Quando un utente effettua una ricerca, Google restituisce un paragrafo sintetico generato dall’AI che integra fonti editoriali, forum, siti verticali e contenuti pubblici ad alta autorevolezza. Non c’è più bisogno di cliccare. La risposta è lì. E la tua reputazione si gioca nel modo in cui l’AI decide di parlarti o ignorarti. Questo è il cuore della GEO, la Generative Engine Optimization.
A differenza della SEO, che ottimizza contenuti per il ranking, e della SGE, che rappresenta l’ambiente generativo in cui si sviluppa la ricerca, la GEO è la disciplina strategica emergente che si occupa di influenzare il modo in cui i modelli generativi sintetizzano le informazioni su di te o sul tuo brand. Si tratta di essere citati in contesti attendibili, su piattaforme che i LLM ritengono rilevanti, in modo che quando un utente chiede “chi è il miglior esperto di AI applicata nel retail” o “quali sono le aziende leader nel climate fintech”, il tuo nome emerga nella risposta generata dall’algoritmo.
Il punto non è tecnico. È filosofico. Nella SEO l’utente decideva cosa leggere. Nella GEO, decide l’algoritmo cosa mostrare. E qui entra in gioco l’anchor bias, quel meccanismo psicologico per cui tendiamo ad accettare come valida la prima informazione che riceviamo. Quando l’AI ci dà una risposta solida, sintetica, autorevole il nostro cervello la fissa come riferimento. Il 78% degli utenti, secondo uno studio condotto da MIT Sloan School of Management, non scorre nemmeno oltre il primo paragrafo se percepisce la risposta come “completa”.

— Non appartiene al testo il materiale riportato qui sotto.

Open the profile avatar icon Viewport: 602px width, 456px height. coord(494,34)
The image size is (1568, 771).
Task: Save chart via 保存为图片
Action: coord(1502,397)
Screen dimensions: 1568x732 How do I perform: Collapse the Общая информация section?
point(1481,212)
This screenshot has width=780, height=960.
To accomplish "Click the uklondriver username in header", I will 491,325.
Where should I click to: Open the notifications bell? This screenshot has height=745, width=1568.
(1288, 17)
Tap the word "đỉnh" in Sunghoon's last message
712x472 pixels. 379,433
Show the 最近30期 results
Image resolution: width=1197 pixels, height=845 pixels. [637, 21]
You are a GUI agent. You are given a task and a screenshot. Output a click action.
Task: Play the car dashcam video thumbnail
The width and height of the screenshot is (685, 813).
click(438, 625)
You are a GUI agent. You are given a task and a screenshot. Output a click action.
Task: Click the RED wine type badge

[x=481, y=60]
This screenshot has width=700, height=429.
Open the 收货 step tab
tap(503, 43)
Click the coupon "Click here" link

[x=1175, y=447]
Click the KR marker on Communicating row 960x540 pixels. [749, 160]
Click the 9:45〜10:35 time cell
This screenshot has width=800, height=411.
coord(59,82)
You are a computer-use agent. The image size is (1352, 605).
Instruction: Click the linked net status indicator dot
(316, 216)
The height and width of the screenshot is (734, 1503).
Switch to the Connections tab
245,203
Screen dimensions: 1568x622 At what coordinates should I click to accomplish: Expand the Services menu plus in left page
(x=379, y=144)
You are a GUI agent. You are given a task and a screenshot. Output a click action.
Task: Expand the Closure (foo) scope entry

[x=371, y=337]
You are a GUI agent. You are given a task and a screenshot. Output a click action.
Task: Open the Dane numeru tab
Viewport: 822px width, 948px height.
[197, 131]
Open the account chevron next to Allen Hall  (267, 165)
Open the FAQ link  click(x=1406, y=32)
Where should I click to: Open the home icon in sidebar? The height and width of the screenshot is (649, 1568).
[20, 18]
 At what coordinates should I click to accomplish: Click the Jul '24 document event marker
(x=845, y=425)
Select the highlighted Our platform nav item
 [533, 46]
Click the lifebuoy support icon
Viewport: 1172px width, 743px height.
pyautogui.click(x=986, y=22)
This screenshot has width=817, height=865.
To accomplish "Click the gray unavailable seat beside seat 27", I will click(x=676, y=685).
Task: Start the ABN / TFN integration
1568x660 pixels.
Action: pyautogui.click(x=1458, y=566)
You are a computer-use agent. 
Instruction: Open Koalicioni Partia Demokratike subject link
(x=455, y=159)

I dati che mostrano la portata di questo spostamento sono lampanti. Secondo una recente ricerca pubblicata da Gartner, oltre il 95% delle fonti usate nei riassunti generati da AI non sono contenuti sponsorizzati. Il 61% proviene da media editoriali ad alta reputazione. Solo il 3% dei contenuti citati è prodotto da canali brandizzati diretti. In altre parole, il paid advertising sta perdendo ogni rilevanza nella costruzione della visibilità organica all’interno delle AI. Le relazioni pubbliche digitali, il brand journalism, le citazioni spontanee, le collaborazioni con riviste di settore, i forum curati e i contenuti basati su esperienza reale stanno invece esplodendo di valore.
Per chi lavora sulla reputazione, questa è una rivoluzione copernicana. Il personal branding non può più essere solo una questione di post ben scritti su LinkedIn. Deve diventare un gioco di “leggibilità computazionale”. Le AI non leggono come noi. Pesano autorevolezza, frequenza, coerenza semantica. Capiscono se un contenuto è originale o ridondante. Riconoscono se un autore è un esperto o un parassita del web. E sì, filtrano ciò che ritengono manipolativo, privo di contesto o scarsamente utile. L’ottimizzazione quindi si sposta su nuovi assi: citabilità, coerenza narrativa, pertinenza tematica.
Alcune aziende hanno già capito tutto. Stanno costruendo veri e propri ecosistemi AI-native, progettati per parlare tanto agli utenti quanto agli algoritmi. Producono articoli di thought leadership per riviste ad alto trust, partecipano attivamente a community verticali (Reddit, Stack Overflow, GitHub, XDA), curano con attenzione le descrizioni dei propri prodotti e servizi, ma soprattutto pubblicano contenuti destinati a diventare fonte, non promozione. La differenza è sostanziale. Una fonte viene citata. Una promozione viene saltata.
La GEO richiede una regia nuova, una strategia che non si limita più alla performance, ma che mira all’influenza semantica. I contenuti devono essere progettati per diventare risposta. E la velocità di adattamento conta più che mai. Mentre le aziende più lente stanno ancora cercando l’esperto SEO “che ci posizioni bene su Google”, i competitor sono già nel summary. E ci resteranno.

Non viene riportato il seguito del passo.